:: Work to complete ::
Continue the forum thread about parking overnight near the NIA in Birmingham from the point where it stops.

:: Text shown ::
----------------

# Parking for Birmingham NIA



## sylke (Sep 10, 2007)

Hi, I wonder if anyone can help me find a place to park overnight near the NIA in Birmingham? I have been trying to find one on the database but it keeps showing Birmingham in America, I put UK in time after time but it still wouldn't change. Thank you


----------



## geraldandannie (Jun 4, 2006)

Hi

Slightly tricky one, this. How close do you need / want to be? As far as I know, there's nothing in the immediate vicinity (being the centre of Brum), but there are places some way out of town (Lickey Hills C&CC site, for instance).

Gerald


----------



## backaxle (Nov 6, 2006)

try; http://maps.google.co.uk/maps?sourc...&oi=local_group&resnum=1&ct=more-results&cd=1


----------



## sylke (Sep 10, 2007)

*PARKING FOR BIRMINGHAM NIA*

Thank you for your reply, at least I now have something to work on.
We just need to be able to get there reasonably easily,maybe we would be better booking a hotel.


----------



## geraldandannie (Jun 4, 2006)

----------------

:: Stored data ::
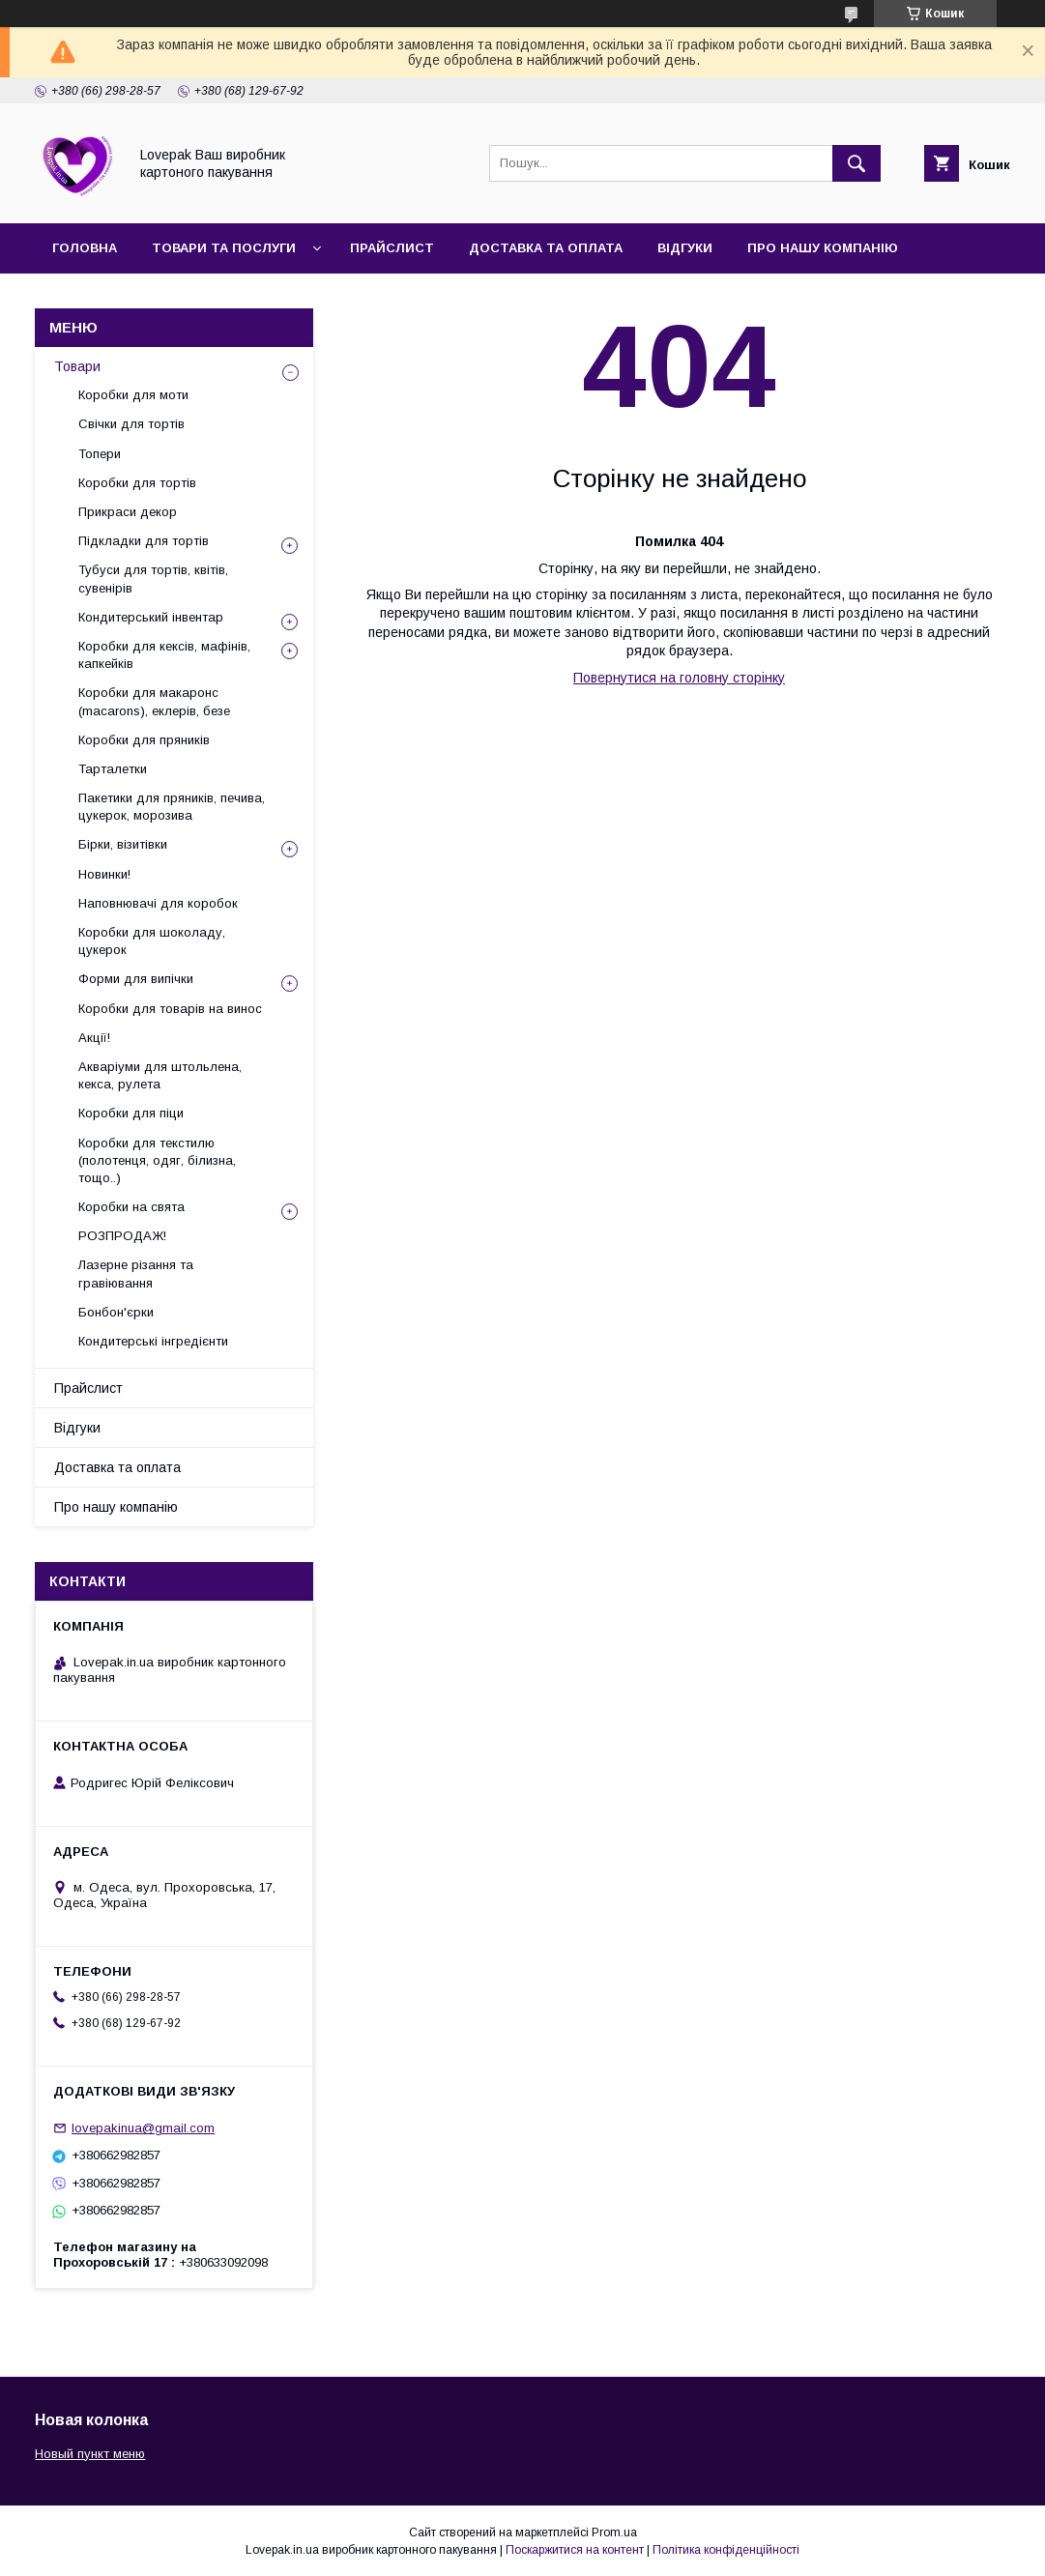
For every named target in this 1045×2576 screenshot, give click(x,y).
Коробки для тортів (137, 483)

----------------

:: Exercise output ::
Here's a screenshot from the MHF database:

Gerald


----------



## aido (May 17, 2005)

*post subject*

There is a nice park in romsley Clent Hills Caravan And Camping C&CC site about 10 miles from Bham.Centre.
Aido


----------



## oldenstar (Nov 9, 2006)

Depends what time you need to be in B'ham City Centre.

The Chapel Lane CC Site in Wythall on the Southern outskirts of Brum is excellent. There is a bus that stops at the gates of the camp which will take you straight to the City Centre.

A call to the site will give you timetables, as I believe the bus operator has just changed. Even better if you are an OAP as it's all free too. :lol: 

Paul


----------



## oldenstar (Nov 9, 2006)

Depends what time you need to be in B'ham City Centre.

The Chapel Lane CC Site in Wythall on the Southern outskirts of Brum is excellent. There is a bus that stops at the gates of the camp which will take you straight to the City Centre.

A call to the site will give you timetables, as I believe the bus operator has just changed. Even better if you are an OAP as it's all free too. :lol: 

Paul


----------



## ICDSUN (Oct 10, 2006)

Hi

Chapel Lane CC is about 1.5 miles off J3 M42, bus from camp allow 45-60 mins weekdays if travelling rush hours 7-10, weekends 30 mins
On street parking around the NIA is quite limited, nearly all Multi-storey.
Hotels close to NIA. low cost Etap,Ibis, to 5* Hyatt just a short stroll over the direct walkway, The Cons are in town this weekend so a large area around the NIA is closed to traffic.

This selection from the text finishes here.